Kelurahan Binh Minh, yang mencakup sebagian wilayah Kawasan Wisata Nasional Gunung Ba Den, tengah menghadapi tantangan signifikan terkait manajemen lingkungan. Dengan populasi yang tersebar dan aktivitas bisnis yang padat, volume limbah rumah tangga serta industri di wilayah ini terus meningkat, sehingga memerlukan strategi tata kelola yang lebih komprehensif dan responsif.
Sebagai upaya memperkuat kapasitas kepemimpinan di tingkat akar rumput, delegasi dari Institut Kepemimpinan dan Administrasi Publik, Akademi Politik Nasional Ho Chi Minh, yang dipimpin oleh Prof. Madya Dr. Le Van Chien, melakukan kunjungan kerja dan pendampingan di Kelurahan Binh Minh. Pertemuan ini bertujuan untuk mengevaluasi efektivitas kebijakan lingkungan sekaligus mencari solusi praktis dalam memobilisasi partisipasi masyarakat.
Dalam implementasinya, otoritas setempat telah mengambil langkah proaktif melalui kampanye sanitasi massal yang melibatkan ratusan warga, serta penegakan aturan yang tegas. Hingga saat ini, sebanyak 21 unit usaha telah diawasi ketat terkait kepatuhan pembuangan limbah, di mana pihak berwenang memastikan bahwa fasilitas yang beroperasi telah memenuhi standar regulasi lingkungan yang berlaku.

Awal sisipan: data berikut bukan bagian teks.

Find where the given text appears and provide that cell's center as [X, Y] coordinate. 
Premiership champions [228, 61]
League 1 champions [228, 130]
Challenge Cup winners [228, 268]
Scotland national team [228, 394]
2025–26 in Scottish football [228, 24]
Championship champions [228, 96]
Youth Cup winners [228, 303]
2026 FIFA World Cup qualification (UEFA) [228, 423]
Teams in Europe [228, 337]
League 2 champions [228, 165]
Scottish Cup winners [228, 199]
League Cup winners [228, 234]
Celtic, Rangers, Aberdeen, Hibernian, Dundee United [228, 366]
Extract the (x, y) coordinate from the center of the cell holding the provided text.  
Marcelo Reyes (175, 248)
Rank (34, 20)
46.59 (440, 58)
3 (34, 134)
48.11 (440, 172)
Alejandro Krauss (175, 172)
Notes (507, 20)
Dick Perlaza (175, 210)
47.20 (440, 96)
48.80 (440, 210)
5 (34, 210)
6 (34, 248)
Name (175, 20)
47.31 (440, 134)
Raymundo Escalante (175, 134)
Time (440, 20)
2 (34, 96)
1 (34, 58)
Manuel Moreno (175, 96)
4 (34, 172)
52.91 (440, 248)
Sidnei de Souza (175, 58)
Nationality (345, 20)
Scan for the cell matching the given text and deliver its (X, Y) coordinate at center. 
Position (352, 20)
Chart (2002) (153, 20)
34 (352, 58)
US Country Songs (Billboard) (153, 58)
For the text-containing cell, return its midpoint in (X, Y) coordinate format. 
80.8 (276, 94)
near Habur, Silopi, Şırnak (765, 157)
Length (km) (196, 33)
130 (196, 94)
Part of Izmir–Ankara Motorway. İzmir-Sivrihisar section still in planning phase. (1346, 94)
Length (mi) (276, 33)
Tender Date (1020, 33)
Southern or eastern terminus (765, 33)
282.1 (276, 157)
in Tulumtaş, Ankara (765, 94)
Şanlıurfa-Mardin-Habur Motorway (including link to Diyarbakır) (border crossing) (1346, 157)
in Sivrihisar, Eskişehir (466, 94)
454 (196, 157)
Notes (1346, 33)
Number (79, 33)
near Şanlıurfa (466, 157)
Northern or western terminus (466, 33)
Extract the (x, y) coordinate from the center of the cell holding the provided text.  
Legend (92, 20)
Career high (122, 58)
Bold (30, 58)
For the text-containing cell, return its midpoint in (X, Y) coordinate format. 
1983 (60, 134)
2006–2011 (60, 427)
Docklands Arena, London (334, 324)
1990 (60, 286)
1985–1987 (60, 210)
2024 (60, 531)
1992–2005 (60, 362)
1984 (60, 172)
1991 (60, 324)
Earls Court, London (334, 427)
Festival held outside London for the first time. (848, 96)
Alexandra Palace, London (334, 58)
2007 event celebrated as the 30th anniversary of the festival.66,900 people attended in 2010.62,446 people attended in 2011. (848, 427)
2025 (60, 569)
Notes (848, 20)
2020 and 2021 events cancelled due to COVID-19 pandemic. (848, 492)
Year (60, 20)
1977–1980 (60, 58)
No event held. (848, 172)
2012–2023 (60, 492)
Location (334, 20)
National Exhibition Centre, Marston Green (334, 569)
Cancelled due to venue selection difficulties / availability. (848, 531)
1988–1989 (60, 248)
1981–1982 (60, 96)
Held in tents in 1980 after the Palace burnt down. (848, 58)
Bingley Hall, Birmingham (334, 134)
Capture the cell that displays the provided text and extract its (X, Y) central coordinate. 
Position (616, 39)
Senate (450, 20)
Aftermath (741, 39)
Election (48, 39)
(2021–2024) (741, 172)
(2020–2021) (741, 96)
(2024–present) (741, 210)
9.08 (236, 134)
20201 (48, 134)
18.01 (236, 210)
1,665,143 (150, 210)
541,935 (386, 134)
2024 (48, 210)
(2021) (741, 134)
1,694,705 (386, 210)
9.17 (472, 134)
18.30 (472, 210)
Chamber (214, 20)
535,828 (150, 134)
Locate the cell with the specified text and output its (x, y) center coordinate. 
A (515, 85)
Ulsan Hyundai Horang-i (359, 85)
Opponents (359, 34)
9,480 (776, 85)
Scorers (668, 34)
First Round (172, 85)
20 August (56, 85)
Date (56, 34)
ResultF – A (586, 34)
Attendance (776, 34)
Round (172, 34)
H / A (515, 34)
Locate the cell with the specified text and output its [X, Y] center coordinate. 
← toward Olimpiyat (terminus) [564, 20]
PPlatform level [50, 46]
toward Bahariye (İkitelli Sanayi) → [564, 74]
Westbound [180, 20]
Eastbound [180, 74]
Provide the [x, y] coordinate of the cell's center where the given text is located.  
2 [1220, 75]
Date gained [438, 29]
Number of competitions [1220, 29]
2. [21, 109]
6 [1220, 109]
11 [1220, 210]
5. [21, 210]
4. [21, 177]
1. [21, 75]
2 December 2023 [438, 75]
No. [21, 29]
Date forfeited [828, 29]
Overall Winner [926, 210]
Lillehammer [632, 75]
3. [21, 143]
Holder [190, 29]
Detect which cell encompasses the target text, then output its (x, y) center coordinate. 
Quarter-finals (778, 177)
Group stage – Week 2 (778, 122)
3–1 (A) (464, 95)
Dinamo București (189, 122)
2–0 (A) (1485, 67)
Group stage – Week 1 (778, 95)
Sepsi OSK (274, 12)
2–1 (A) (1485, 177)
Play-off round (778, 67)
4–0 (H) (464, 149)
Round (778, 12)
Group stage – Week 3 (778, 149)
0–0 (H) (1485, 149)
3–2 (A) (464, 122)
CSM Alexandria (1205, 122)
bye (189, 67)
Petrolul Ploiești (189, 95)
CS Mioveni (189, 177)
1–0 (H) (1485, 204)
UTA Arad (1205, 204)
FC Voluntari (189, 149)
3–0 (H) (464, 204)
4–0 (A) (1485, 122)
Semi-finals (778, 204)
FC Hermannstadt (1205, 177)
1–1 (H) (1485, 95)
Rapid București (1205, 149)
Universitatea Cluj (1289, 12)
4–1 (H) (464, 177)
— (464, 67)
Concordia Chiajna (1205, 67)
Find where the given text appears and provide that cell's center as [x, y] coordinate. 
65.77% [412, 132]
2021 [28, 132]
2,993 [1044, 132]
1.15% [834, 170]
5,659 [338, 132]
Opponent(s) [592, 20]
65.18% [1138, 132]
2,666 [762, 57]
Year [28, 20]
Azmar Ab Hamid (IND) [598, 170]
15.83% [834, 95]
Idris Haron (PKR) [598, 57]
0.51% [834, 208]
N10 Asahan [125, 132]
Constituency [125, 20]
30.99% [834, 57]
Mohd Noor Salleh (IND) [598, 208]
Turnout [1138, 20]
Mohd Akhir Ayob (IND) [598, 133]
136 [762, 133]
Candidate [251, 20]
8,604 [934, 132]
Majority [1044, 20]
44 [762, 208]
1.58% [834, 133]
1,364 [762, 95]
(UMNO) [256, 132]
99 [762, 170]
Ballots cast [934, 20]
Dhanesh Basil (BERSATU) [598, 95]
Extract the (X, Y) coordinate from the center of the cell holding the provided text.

Selain aspek penegakan hukum, seminar ini juga menjadi wadah pertukaran praktik terbaik antara pemerintah dan warga. Diskusi ini tidak hanya menyoroti kendala di lapangan, tetapi juga memberikan landasan teoretis bagi para pemimpin lokal untuk mengintegrasikan isu perubahan iklim ke dalam program pembangunan daerah yang lebih berkelanjutan.
Hasil dari rangkaian kegiatan ini nantinya akan digunakan sebagai bahan evaluasi dalam memperbarui modul pengembangan profesional bagi pengelola sistem politik. Diharapkan, sinergi antara pemerintah, masyarakat, dan instansi akademik dapat menciptakan model tata kelola lingkungan yang efektif di tengah tantangan perubahan iklim global.